My 4 weekends would work, because it actually REDUCES the total number of days compared to what it is now. Further, it REDUCES total number of birds harvested. It IMPROVES flexibility for the traditional NR's that come to the state each fall (both native sons and freelance NR's), by giving them more chances to be here when the migration comes through, and other weekends they'd like to be in ND but not necessarily feel the need to hunt because they're days are ticking away....

In regards to your last jab... I went back to look at that post. Strange. I see where you edited all your posts from back then. Why? Afraid of something? What does the number "12" signify? I couldn't find the question you posed as you have erased all your comments.... Oh by the way.....yes the project went wonderfully.... completed ahead of time and on budget. I know you'd care to know that....


----------



## Goldy's Pal

> In this way, it would provide more flexibility to those who don't come up to pound the resource for 7-14 straight days, would give the birds a rest (with your suggestion), and MAXIMIZE the tourist dollar brought in, as it would require serious NR hunters to travel back and forth several additional times!
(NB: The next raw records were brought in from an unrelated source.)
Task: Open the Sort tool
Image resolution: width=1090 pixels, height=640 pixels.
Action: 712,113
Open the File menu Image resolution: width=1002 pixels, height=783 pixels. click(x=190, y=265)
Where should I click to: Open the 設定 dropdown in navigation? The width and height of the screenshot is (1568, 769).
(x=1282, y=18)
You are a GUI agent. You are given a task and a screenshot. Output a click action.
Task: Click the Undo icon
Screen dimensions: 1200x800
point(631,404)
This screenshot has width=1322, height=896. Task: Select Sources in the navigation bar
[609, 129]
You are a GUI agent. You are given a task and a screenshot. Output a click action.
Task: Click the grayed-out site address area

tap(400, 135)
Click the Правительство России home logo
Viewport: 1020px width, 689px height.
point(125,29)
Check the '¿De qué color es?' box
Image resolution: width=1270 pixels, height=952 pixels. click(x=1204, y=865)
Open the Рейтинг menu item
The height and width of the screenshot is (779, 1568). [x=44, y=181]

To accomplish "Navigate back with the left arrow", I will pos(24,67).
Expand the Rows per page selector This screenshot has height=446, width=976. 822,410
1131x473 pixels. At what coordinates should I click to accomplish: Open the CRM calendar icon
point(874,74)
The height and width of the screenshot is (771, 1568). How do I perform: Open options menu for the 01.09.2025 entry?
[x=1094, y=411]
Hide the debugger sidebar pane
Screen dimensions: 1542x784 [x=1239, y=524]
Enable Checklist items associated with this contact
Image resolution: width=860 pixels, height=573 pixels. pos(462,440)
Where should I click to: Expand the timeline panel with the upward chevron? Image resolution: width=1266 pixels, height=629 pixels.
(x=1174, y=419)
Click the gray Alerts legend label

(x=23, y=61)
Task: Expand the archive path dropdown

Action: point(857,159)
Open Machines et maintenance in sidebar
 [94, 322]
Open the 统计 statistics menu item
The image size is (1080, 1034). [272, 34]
One thing that I hear over and over is how the NR pound the resource for 7-14 days straight. Tell me how. I drive 10 hours to get there and try to find a good field and if I'm in the right spot can shoot my limit of Mallards. Yes a limit. Right out of the gate it is nice to get in some shooting, something I often can't get at home, that's PART of the reason I make the trip. With that limit in possession I am done for the rest of the day. If I do it again the second day I have a full possession limit and cannot hunt until I eat duck. This is where a lot of bird watching starts to kick into the trip, I shoot a few, eat a few, and hardly call this pounding the resource. :eyeroll: Some days are also just scouting days, is that pounding too? I sometimes have to chuckle over this "the birds need time to rest statement." If in fact the birds are being pounded that hard maybe the game and fish should consider closing PLOTS to everyone and not just NR's. I know it's "the benefit" if you don't like it move here, heard it. I just think if resting areas are such an important benefit to the birds to keep them in the area then how come they can't rest on PLOTS statewide for a week? I donno I just don't get it. If in fact WE ALL want better quality hunts painted in the big picture why isn't this ever tossed around?


----------



## R y a n

Goldy's Pal said:


> In this way, it would provide more flexibility to those who don't come up to pound the resource for 7-14 straight days, would give the birds a rest (with your suggestion), and MAXIMIZE the tourist dollar brought in, as it would require serious NR hunters to travel back and forth several additional times!
> 
> 
> 
> One thing that I hear over and over is how the NR pound the resource for 7-14 days straight. Tell me how. I drive 10 hours to get there and try to find a good field and if I'm in the right spot can shoot my limit of Mallards. Yes a limit. Right out of the gate it is nice to get in some shooting, something I often can't get at home, that's PART of the reason I make the trip. With that limit in possession I am done for the rest of the day. If I do it again the second day I have a full possession limit and cannot hunt until I eat duck. This is where a lot of bird watching starts to kick into the trip, I shoot a few, eat a few, and hardly call this pounding the resource. :eyeroll: Some days are also just scouting days, is that pounding too? I sometimes have to chuckle over this "the birds need time to rest statement." If in fact the birds are being pounded that hard maybe the game and fish should consider closing PLOTS to everyone and not just NR's. I know it's "the benefit" if you don't like it move here, heard it. I just think if resting areas are such an important benefit to the birds to keep them in the area then how come they can't rest on PLOTS statewide for a week? I donno I just don't get it. If in fact WE ALL want better quality hunts painted in the big picture why isn't this ever tossed around?
Click to expand...

Hey Goldy

Great question. The term "pounding the resource" can take many forms. In the context I'm currently describing, my definition is "Causing migratory waterfowl to become increasingly wary, vehicle and/or location shy due to pressure placed on them on a daily basis by sitting in shooting lines near their roost areas, moving them off roost areas, pushing them from field to field when they are trying to feed and establish patterns." These actions cause the birds to not locate to a particular lake/slough or to a particular set of fields.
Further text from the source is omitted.